Coronaviruses: linking polyprotein processing and replication complex function

Year of award: 2023


  • Dr Edward Emmott

    University of Liverpool, United Kingdom

Project summary

Coronaviruses are the causative agents of recent human pandemics and common human and animal diseases. Despite their importance, significant details of the coronavirus life cycle remain unknown. Coronaviruses produce the proteins required for genome replication by translating two long polyproteins: pp1a and pp1ab. Two viral proteases process both polyproteins into the components of the viral replication complex.

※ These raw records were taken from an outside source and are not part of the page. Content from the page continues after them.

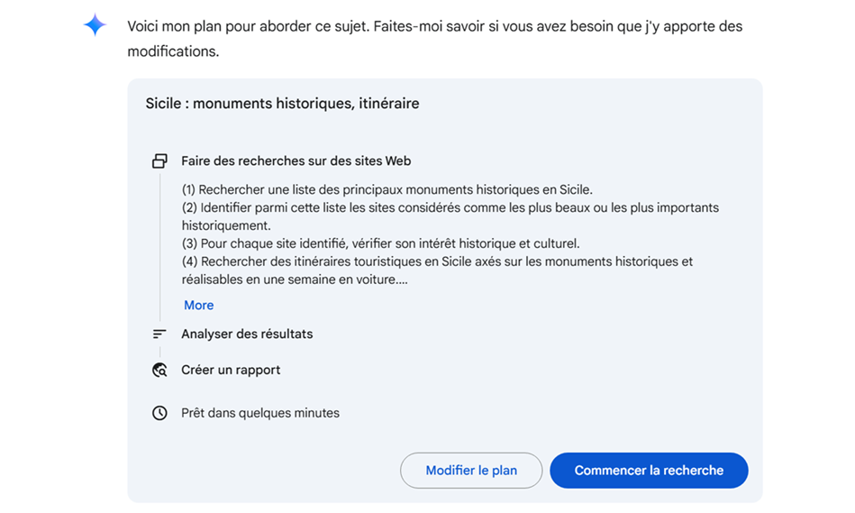Click the Créer un rapport icon

pyautogui.click(x=159, y=370)
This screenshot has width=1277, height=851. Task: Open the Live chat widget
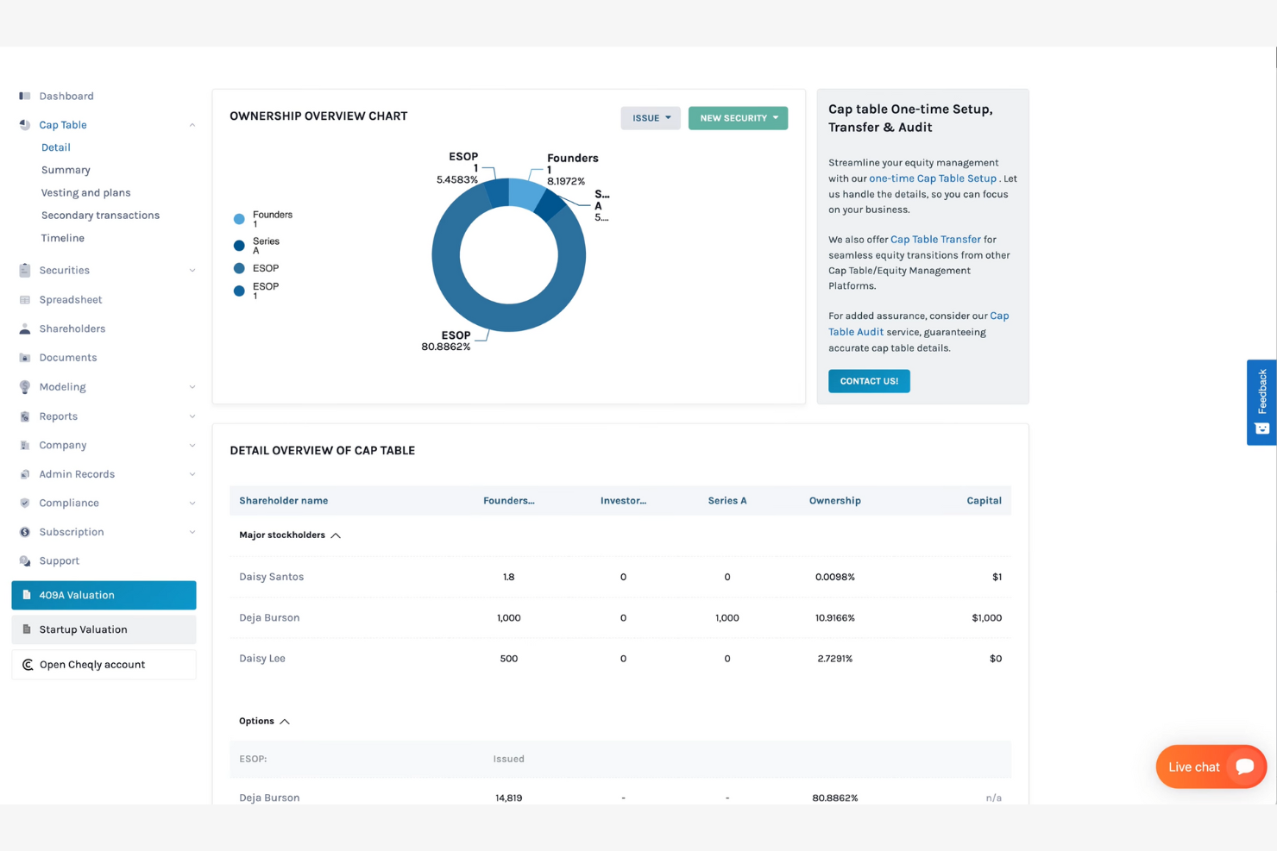(x=1211, y=767)
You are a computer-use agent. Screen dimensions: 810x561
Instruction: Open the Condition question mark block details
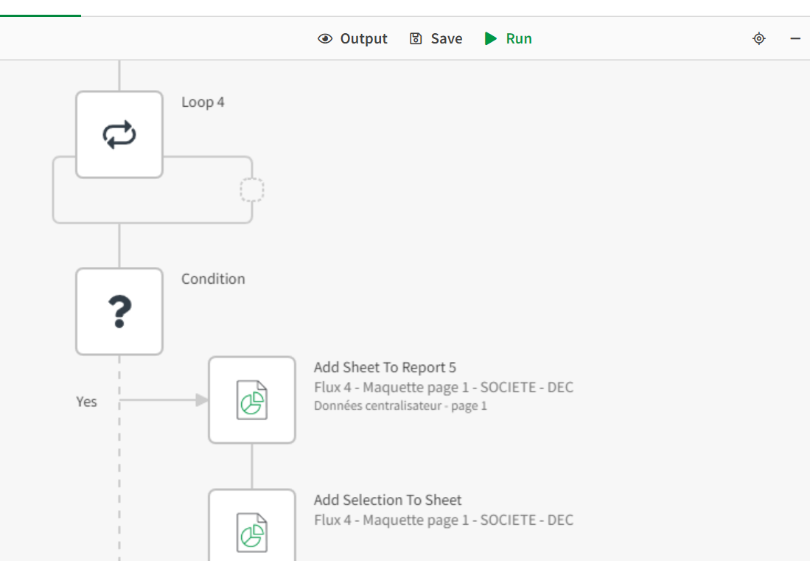coord(119,310)
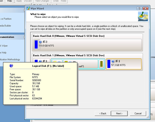Click the disk icon in the F: tooltip
The image size is (155, 122).
click(x=11, y=66)

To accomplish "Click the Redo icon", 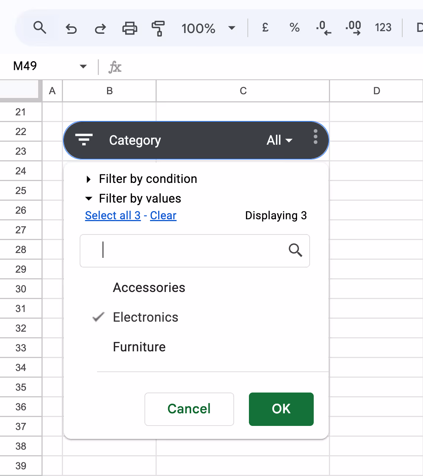I will click(x=100, y=28).
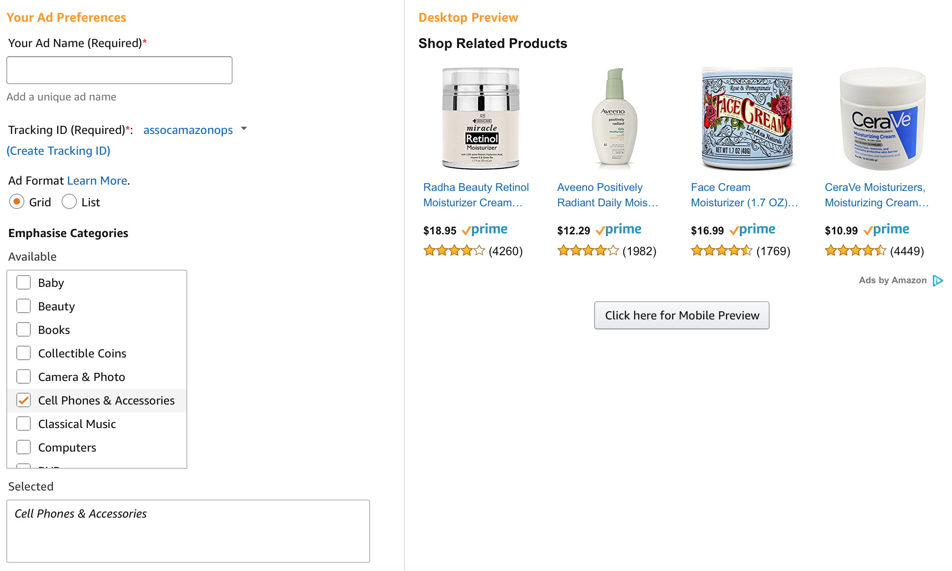Click the Aveeno Positively Radiant product image
Viewport: 952px width, 571px height.
coord(614,119)
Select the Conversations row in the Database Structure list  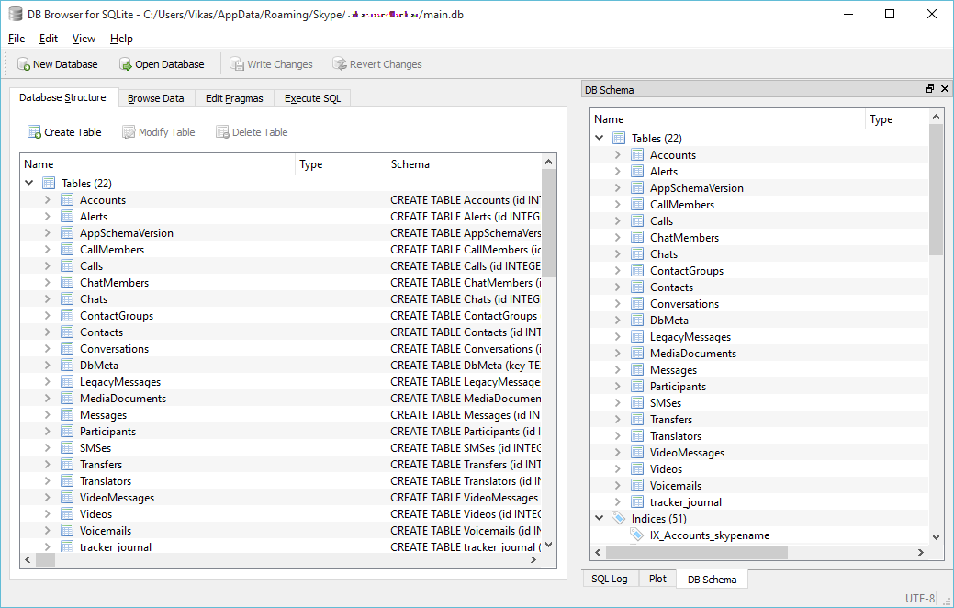point(114,349)
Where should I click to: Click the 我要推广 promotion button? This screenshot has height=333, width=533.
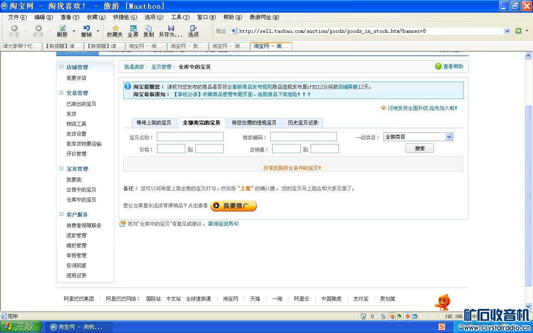pyautogui.click(x=233, y=206)
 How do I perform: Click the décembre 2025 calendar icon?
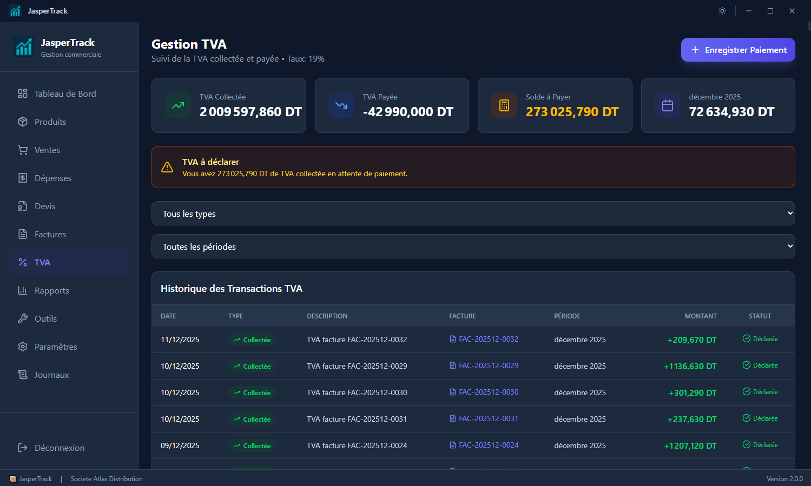668,105
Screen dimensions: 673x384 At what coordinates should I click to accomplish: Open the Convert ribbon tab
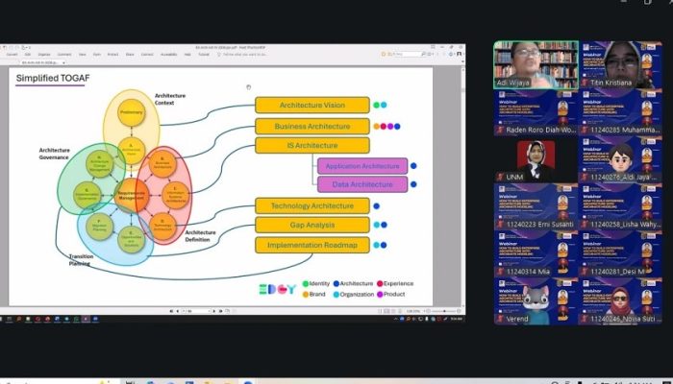click(x=12, y=54)
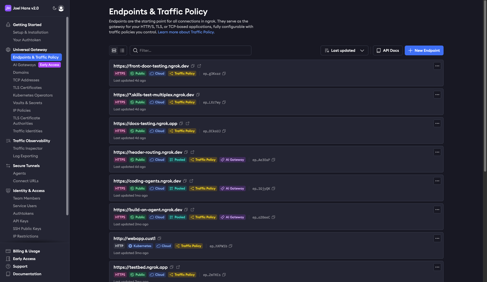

This proteolytic cleavage results in over 100 theoretical fully and partially-cleaved products. The latter are termed 'precursors' and play vital roles in the replication of similar RNA virus families. For the coronaviruses, it has been speculated that early in infection, long partially-cleaved precursors direct antisense RNA synthesis. Late in infection, fully-cleaved polyprotein products direct sense RNA synthesis. However, experimental data and a mechanistic understanding of specific polyprotein cleavage products' roles is lacking. Understanding this process may pave the way for the next generation of antiviral drugs. In this proposal, we will: - Determine: the dynamics and subcellular localization of stable polyprotein precursors across the alpha- beta- and gammacoronaviridae. - Uncover: mechanisms of cellular and viral control of polyprotein dynamics using genetic and inhibitor-based approaches. - Define: the mechanistic function of polyprotein precursors in coronavirus RNA replication.